Menos mal que Sabina en «Vinagre y rosas» canta como quiere, porque incluso las fotos son algo tétricas de tan oscuras y hasta el cierre del disco queda adulterado. Sí, porque el final tendría que llegar con el ‘Blues del alambique’, perfecta manera de clausurar la escucha, pero se ha incluido como bonus ‘Violetas para Violeta’ y, ay, esta canción prodigiosa, una música de Violeta Parra a la que Sabina ha puesto letra, ya había quedado perfecta en «Cantora», el último disco de Mercedes Sosa, donde la adorable argentina la bordaba junto al cantautor de Úbeda. ¿Y si aquella versión supera a esta, por qué ofrecernos ahora una toma inferior?
En todo caso, este disco está por encima de la producción musical media de este año en el rock español, pero, claro, ¡el año ha sido bien flojito! Así que tampoco es decir mucho, que el listón no estaba muy alto.

- **TUS TAREAS**:
**a)** Responde estas preguntas sobre la reseña de «Vinagre y rosas»:
(i) ¿Con qué canción tendría que llegar el final del disco?
(ii) ¿En qué disco de Mercedes Sosa ya había quedado perfecta ‘Violetas para Violeta’?
(iii) ¿Cómo describe la reseña el año en el rock español?
**b)** Reproduce el tramo de la reseña de «Vinagre y rosas» que empieza en "Menos mal que" y termina en "una toma inferior?".
Los datos no hacen falta para resolver nada.

- **MATERIAL**:

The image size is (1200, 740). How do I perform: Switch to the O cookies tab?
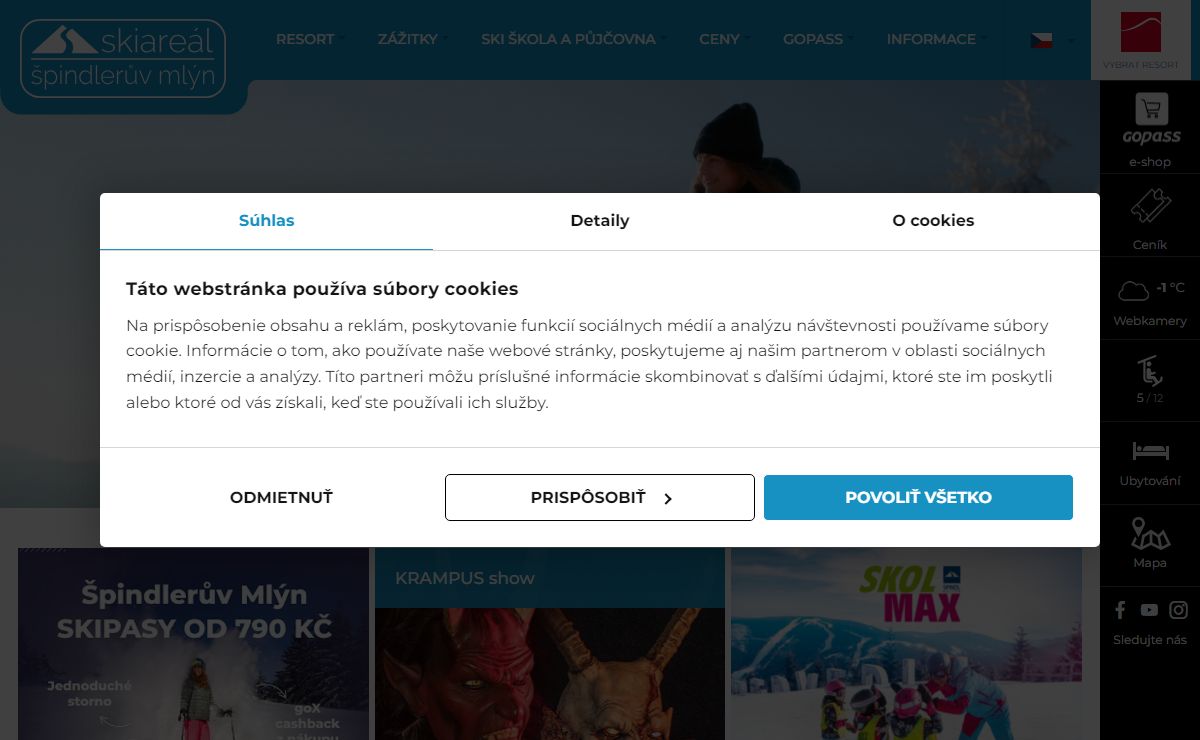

- **SOLUCIONES POR TAREA**:
**a)**
(i) Con el ‘Blues del alambique’.
(ii) En «Cantora», el último disco de Mercedes Sosa.
(iii) Como un año bien flojito.

**b)**
Menos mal que Sabina en «Vinagre y rosas» canta como quiere, porque incluso las fotos son algo tétricas de tan oscuras y hasta el cierre del disco queda adulterado. Sí, porque el final tendría que llegar con el ‘Blues del alambique’, perfecta manera de clausurar la escucha, pero se ha incluido como bonus ‘Violetas para Violeta’ y, ay, esta canción prodigiosa, una música de Violeta Parra a la que Sabina ha puesto letra, ya había quedado perfecta en «Cantora», el último disco de Mercedes Sosa, donde la adorable argentina la bordaba junto al cantautor de Úbeda. ¿Y si aquella versión supera a esta, por qué ofrecernos ahora una toma inferior?